Provided records:
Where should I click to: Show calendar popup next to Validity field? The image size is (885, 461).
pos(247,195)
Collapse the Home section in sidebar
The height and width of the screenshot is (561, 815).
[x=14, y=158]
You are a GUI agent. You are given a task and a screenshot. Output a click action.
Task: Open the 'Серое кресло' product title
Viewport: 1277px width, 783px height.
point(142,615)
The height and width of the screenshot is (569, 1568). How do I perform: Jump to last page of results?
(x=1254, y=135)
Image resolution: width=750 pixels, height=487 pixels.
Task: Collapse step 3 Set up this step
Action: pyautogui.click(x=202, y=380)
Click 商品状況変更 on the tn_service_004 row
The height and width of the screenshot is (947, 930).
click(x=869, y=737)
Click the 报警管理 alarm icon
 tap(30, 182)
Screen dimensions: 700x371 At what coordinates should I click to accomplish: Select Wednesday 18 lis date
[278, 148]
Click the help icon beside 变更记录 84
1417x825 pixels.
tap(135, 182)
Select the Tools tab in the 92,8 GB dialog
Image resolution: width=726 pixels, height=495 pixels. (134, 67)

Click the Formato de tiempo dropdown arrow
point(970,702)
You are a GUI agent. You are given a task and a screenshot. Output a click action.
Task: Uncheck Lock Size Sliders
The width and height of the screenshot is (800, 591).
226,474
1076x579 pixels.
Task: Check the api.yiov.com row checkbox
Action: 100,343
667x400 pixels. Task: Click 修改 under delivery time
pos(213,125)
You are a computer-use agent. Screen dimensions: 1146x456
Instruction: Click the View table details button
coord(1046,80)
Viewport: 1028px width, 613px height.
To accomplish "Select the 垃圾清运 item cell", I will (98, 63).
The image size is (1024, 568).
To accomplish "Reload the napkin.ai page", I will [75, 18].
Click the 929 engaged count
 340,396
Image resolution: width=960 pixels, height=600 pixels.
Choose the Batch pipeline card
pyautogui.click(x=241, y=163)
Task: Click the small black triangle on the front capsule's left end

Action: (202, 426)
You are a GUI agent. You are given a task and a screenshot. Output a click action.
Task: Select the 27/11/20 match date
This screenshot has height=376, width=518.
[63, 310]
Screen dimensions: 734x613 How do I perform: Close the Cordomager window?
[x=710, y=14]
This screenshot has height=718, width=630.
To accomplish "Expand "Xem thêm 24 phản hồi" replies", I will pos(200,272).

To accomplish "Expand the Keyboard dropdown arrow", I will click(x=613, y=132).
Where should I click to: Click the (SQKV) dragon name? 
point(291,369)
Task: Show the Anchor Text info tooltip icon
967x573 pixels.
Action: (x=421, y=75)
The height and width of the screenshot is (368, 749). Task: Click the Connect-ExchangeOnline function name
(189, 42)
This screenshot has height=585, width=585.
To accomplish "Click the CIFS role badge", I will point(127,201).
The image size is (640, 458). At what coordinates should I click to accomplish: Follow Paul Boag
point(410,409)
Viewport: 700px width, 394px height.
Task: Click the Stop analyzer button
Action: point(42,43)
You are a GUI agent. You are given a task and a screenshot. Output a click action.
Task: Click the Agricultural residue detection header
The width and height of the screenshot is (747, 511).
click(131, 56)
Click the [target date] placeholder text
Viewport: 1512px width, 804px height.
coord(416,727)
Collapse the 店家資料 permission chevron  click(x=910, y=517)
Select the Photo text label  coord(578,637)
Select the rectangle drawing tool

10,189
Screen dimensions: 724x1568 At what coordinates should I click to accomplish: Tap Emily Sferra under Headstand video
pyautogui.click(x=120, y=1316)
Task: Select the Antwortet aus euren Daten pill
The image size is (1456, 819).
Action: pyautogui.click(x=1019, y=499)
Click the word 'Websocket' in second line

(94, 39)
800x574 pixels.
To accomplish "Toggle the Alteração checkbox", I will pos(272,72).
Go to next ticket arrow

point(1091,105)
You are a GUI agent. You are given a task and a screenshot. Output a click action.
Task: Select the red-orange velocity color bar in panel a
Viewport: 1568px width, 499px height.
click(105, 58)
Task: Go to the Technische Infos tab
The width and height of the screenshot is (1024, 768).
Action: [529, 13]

Problem to work on: Take the lines above from the one containing "Select the Tools tab in the 92,8 GB dialog" down to the one containing "Task: Uncheck Lock Size Sliders", and transcribe them exactly, both ends included.

Finished exercise:
Select the Tools tab in the 92,8 GB dialog
Image resolution: width=726 pixels, height=495 pixels. (134, 67)

Click the Formato de tiempo dropdown arrow
point(970,702)
You are a GUI agent. You are given a task and a screenshot. Output a click action.
Task: Uncheck Lock Size Sliders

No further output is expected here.